3.2 Feature Representation

The figures describes how unstructured system logs are transformed into a set of log key messages as a session.

Sessions from the HDFS dataset are found on /hdfs data folder. Before to feed the neural network is required to process this representation according to the windows size of the LSTM network. This pre-processing step is not included in this repo.

alt text

3.3 Long Short Term Memory NN

Long Short-Term Memory (LSTM) networks are a type of recurrent neural network capable of learning over sequences, LSTM are particularly effective for a sequence classification problems. Each LSTM block remembers a state for its input as a vector of a fixed dimension. The state of an LSTM block from the previous time step is also fed into its next input, together with its (external) data input, to compute a new state and output. this is how historical information is passed to and maintained in a single LSTM block. A series of LSTM blocks form an unrolled version of the recurrent model in one layer as shown in the following figure.

alt text

Each cell maintains a hidden vector (previous output) and a cell state vector (previous cell state) . Both are passed to the next block to initialize its state. In our case, we use one LSTM block for each log key from an input sequence. Hence, a single layer consists of unrolled LSTM blocks. In our case we use 2 stacked layers, within a single LSTM block, the input and the previous output are used to decide how much of the previous cell state to retain in state, how to use the current input and the previous output to influence the state, and how to construct the output, it is accomplished using a set of gating functions to determine state dynamics by controlling the amount of information to keep from input and previous output, and the information flow going to the next step. Each gating function is parameterized by a set of weights to be learned. The expressive capacity of an LSTM block is determined by the number of memory units, in our case 64 memory units for both layers. Thus, the training step entails finding proper assignments to the weights so that the final output of the sequence of LSTMs produces the desired label (output) that reflect an anomaly score. During the training process, each input/output pair incrementally updates these weights, through binary cross entropy loss minimization via gradient descent.

4. Results

This repo is a piece of the research project in Deep Anomaly detection on unstructured system logs (DevNet-LSTM) which uses a z-score deviation loss as empirical loss function.

That project is explained in the following video

https://www.youtube.com/watch?v=0J2BM-9gzgQ

In this paper you can find more information in regard to z-score deviation loss[[2]]

[2] https://arxiv.org/pdf/1911.08623.pdf Pang, Guansong. (2019). Deep Anomaly Detection with Deviation Networks.
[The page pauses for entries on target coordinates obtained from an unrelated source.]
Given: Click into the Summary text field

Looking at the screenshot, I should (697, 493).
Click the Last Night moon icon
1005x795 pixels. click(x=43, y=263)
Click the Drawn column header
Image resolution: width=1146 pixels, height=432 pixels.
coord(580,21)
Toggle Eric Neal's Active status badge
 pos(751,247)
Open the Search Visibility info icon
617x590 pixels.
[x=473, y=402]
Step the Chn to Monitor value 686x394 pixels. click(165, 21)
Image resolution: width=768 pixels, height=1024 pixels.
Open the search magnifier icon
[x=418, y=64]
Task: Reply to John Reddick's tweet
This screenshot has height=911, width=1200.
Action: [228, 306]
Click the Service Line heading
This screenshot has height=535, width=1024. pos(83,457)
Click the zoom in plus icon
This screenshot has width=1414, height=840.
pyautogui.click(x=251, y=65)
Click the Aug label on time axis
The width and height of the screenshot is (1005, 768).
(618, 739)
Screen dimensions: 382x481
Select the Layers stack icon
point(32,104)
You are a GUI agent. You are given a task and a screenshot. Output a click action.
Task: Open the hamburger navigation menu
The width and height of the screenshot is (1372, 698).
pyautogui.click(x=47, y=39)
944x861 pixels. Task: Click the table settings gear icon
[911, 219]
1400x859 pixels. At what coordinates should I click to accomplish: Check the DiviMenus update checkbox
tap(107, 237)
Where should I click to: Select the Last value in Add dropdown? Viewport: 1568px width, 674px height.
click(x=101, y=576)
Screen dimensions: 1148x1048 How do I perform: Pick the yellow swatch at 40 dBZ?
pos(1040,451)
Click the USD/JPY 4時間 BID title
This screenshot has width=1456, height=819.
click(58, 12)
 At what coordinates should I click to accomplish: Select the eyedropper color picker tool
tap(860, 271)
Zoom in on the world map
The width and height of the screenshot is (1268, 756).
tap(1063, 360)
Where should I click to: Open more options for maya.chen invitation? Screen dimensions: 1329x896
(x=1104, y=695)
In The 25th ACM SIGKDD Conference on Knowledge Discovery and Data Mining (KDD ’19), August 4–8, 2019, Anchorage, AK, USA. ACM, New York, NY, USA

Model #Supervision settings #Precision #Recall #F1
LSTM (repo solution) Semi-supervised 88.33% 98.87% 93.30%
DevNet-LSTM Semi-supervised 97.17% 96.47% 97.32%
DeepLog Unsupervised 95.02% 93.76% 94.32%
Log Anomaly Unsupervised 96.01% 98.02% 97.01%

By labelling 12% out of the anomalies, we can beat the best unsupervised methods by using a z-score deviation loss [[2]] DeepLog and Log Anomaly performance corresponds to the replication results, paper results are similar, but not equal.